Using ONNX to Better Serve Your ML Models

In this blog post, I want to talk about a file format that I find incredibly useful in machine learning engineering: ONNX.

ONNX (Open Neural Network Exchange) is a file format designed to move ML models between different frameworks and runtimes. Its interoperability makes it a powerful addition to your toolbox, whether you're working with traditional ML or deep learning.
Even though ONNX is common in computer vision, it’s still relatively rare in classical ML. That's why, in this article, we'll train an XGBoost model and show that it is actually quite easy to use ONNX in that context.

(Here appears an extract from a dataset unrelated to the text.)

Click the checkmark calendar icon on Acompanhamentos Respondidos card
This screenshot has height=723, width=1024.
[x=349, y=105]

I had a recent discussion with a former colleague of mine and he mentioned that pickle "just worked so why bother?". While I can understand the sentiment, I hope this article shows that ONNX brings real benefits beyond the pickle security issues mentioned in the previous blog post.

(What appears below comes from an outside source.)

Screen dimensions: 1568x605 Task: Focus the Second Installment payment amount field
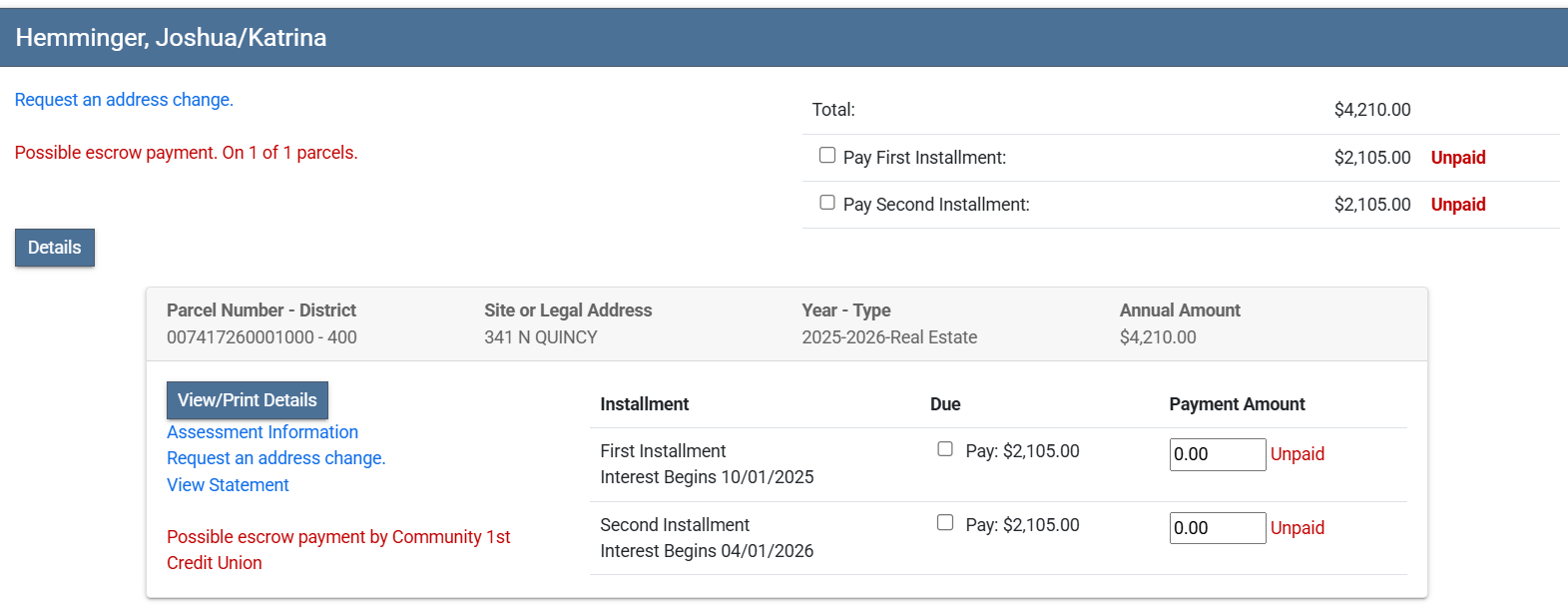[1217, 528]
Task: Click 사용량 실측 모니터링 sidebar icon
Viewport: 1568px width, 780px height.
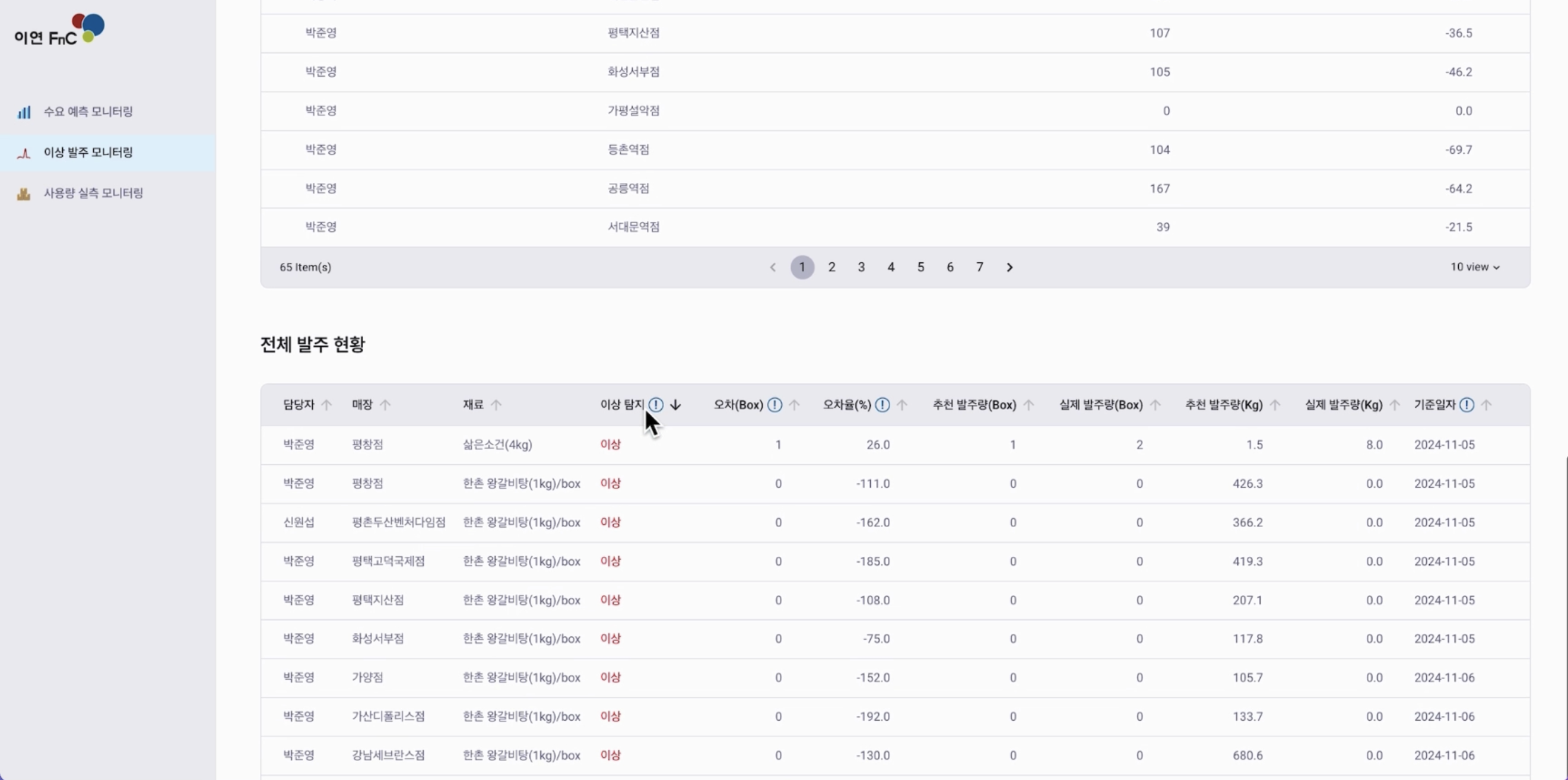Action: [x=24, y=194]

A Short Story From the Trenches

When I started out as a machine learning engineer a few years ago, I ran into a familiar problem: most traditional ML models need preprocessing: one-hot encoding, imputers, ordinal encoding, etc. Scikit-learn makes this easy with clean abstractions and the Pipeline API, which lets you chain preprocessing and models together.

But serving these pipelines in production at that time was a different story.

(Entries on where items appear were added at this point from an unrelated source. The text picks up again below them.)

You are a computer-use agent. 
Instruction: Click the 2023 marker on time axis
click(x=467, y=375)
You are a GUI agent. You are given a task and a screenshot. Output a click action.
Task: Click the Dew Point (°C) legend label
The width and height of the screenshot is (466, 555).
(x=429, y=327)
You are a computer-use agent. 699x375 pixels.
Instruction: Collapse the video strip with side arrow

At first, we serialized the entire pipeline using pickle and exposed it using FastAPI. It worked, but performance wasn't great. We later switched to BentoML, which provided a nicer deployment workflow.

It helped a bit, but adding custom preprocessing hooks was painful, and performance wasn’t significantly better than our custom FastAPI setup. The bottleneck was still Python and the pickle-serialized pipeline.

A few years later, during a personal project where I wanted to serve an AutoEncoder for anomaly detection, I went back to BentoML. This time performance became a real issue, I could only push a few hundred predictions per second before the server saturated.

Enter ONNX

After revisiting a conversation with another former colleague of mine, I decided to try something I had previously ignored: ONNX.

ONNX lets you export an entire scikit-learn pipeline (preprocessing and model) into a format that can be executed by a high-performance runtime written in C++: the ONNX runtime.
Even better, runtimes or runtimes bindings exist in multiple languages. For that anomaly detection project, I wanted to use Rust, and thanks to Pyke's ORT, I could. The performance difference was immediately noticeable.

The key thing is that most of the workload is handled by the runtime, not by Python or Rust, and later in this post, we'll show that even when serving in Python, ONNX is faster than pickle. Something really cool too, there are initiatives like tract that offer a pure Rust implementation of the ONNX runtime and Pyke's ORT has recently add in its latest release candidate (rc10) the possibility to use it as a backend!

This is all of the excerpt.